## Task goal
For the entries below, work out how many lines include the string "agent", then write only that number.

## Provided data
****************
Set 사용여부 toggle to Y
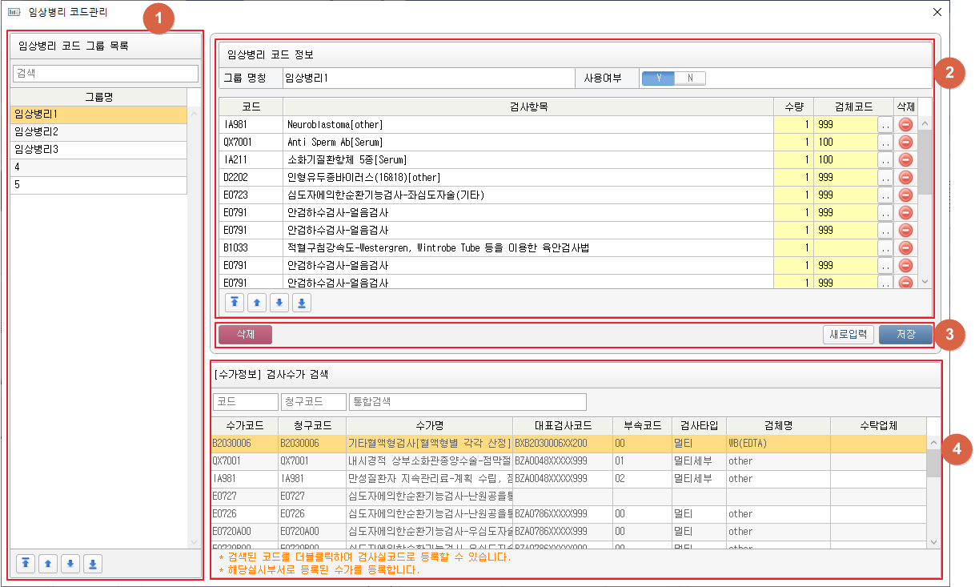Screen dimensions: 979x587 pyautogui.click(x=658, y=78)
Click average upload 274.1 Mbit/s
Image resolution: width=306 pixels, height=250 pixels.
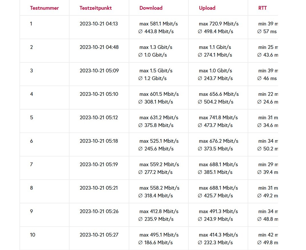click(x=215, y=55)
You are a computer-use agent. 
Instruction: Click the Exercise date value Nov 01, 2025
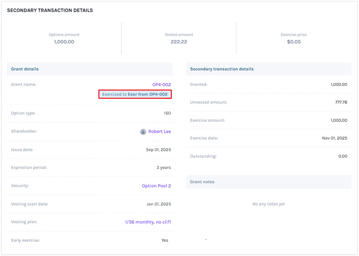[x=334, y=138]
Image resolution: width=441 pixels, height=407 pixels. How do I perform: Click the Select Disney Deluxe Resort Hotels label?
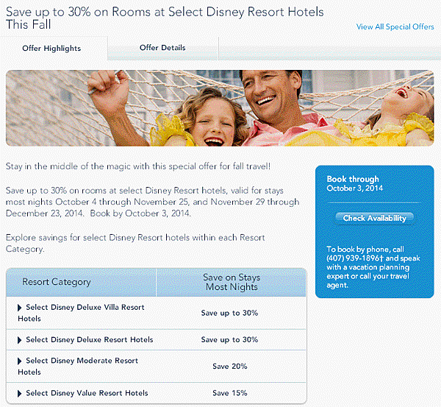tap(89, 340)
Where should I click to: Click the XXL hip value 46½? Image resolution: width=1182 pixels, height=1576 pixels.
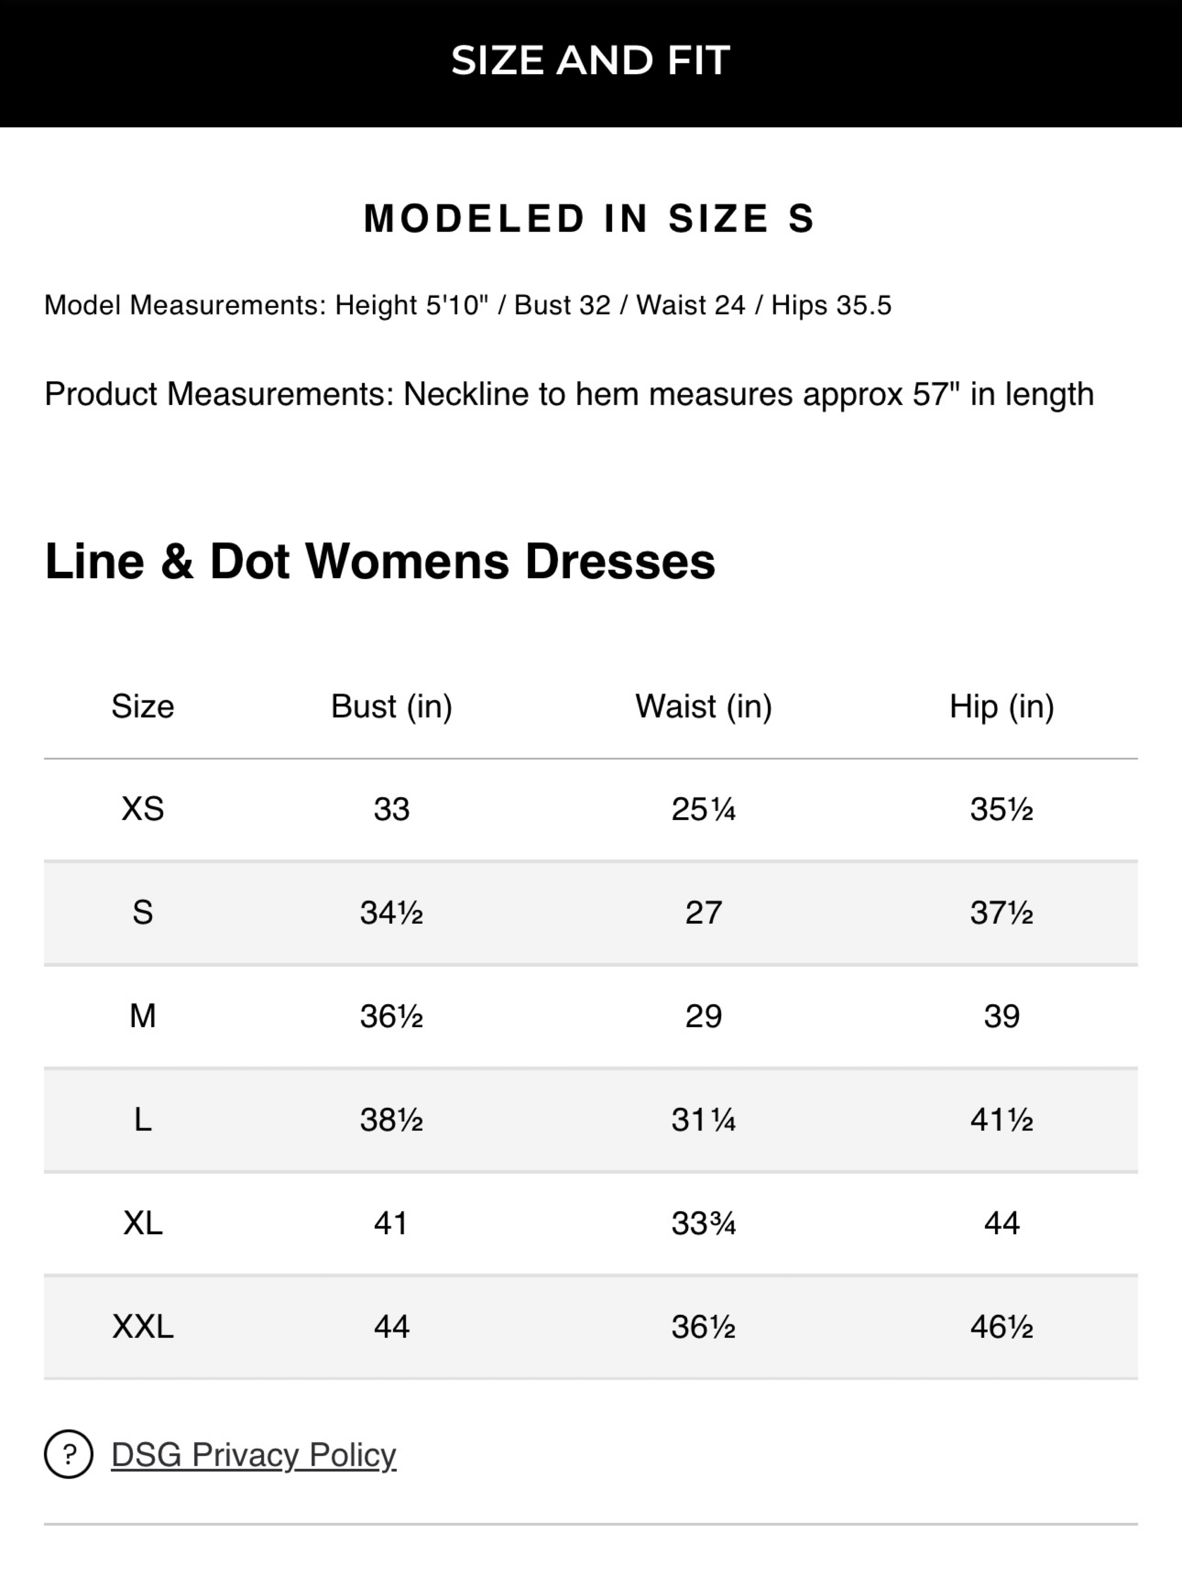[1002, 1327]
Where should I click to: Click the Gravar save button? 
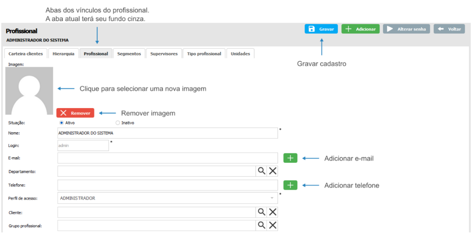(321, 29)
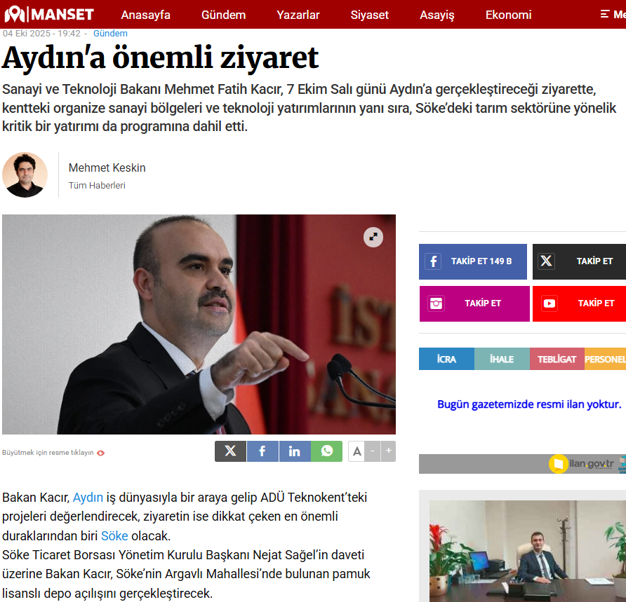Image resolution: width=626 pixels, height=602 pixels.
Task: Share article via WhatsApp
Action: tap(326, 451)
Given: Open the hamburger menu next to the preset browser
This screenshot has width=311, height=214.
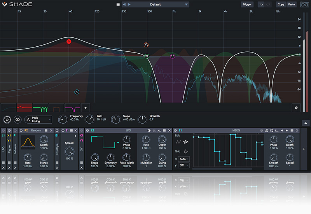Looking at the screenshot, I should pyautogui.click(x=118, y=5).
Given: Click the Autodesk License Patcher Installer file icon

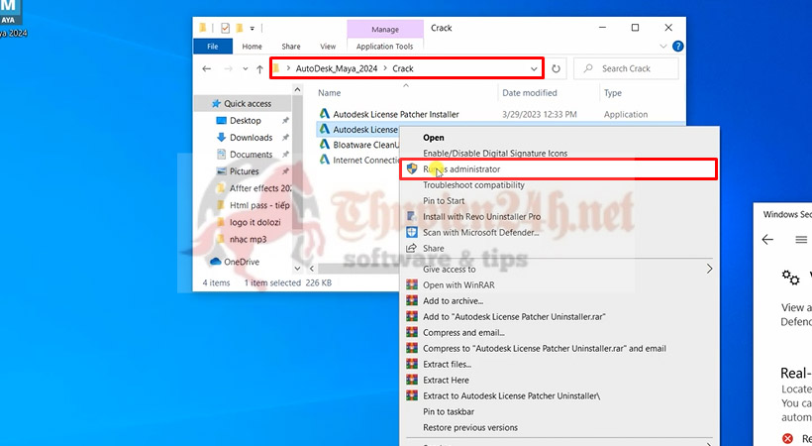Looking at the screenshot, I should click(x=324, y=114).

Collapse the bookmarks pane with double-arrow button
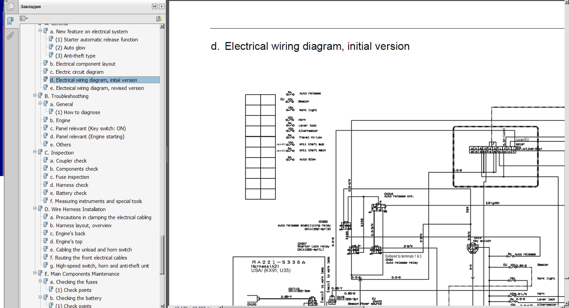click(x=155, y=6)
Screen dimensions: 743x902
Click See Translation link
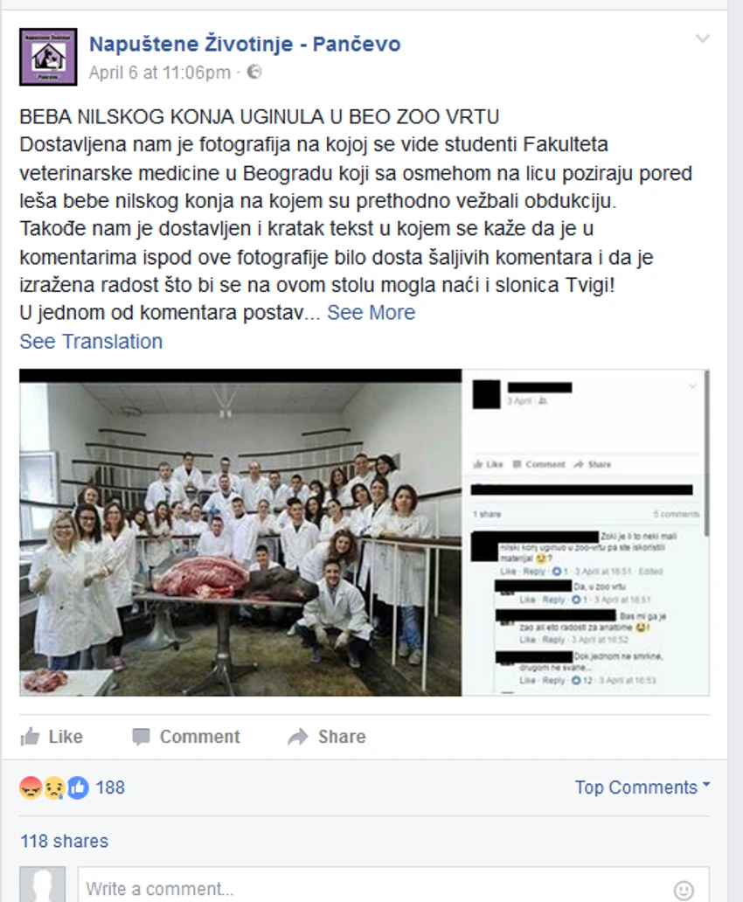(91, 341)
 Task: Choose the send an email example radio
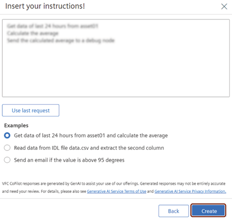click(7, 160)
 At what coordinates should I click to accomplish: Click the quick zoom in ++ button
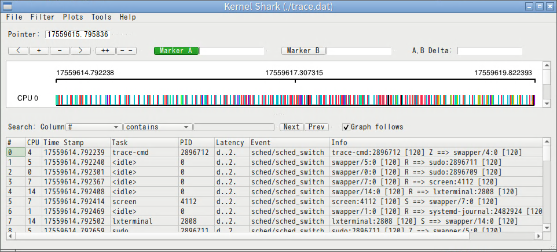click(x=105, y=51)
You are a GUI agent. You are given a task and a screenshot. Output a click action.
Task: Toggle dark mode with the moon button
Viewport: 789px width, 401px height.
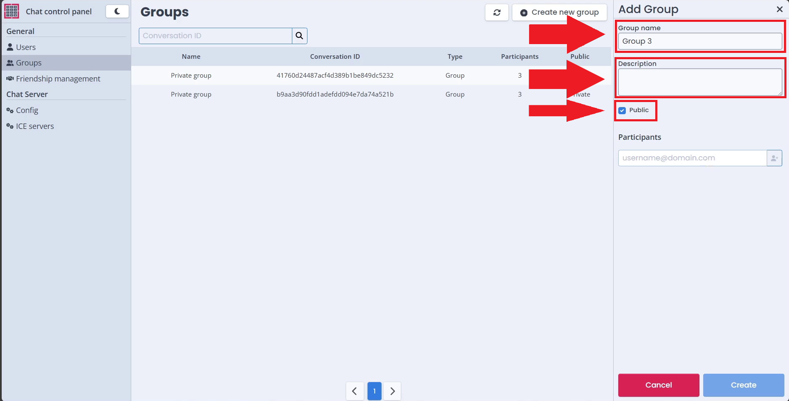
****************
## Result
2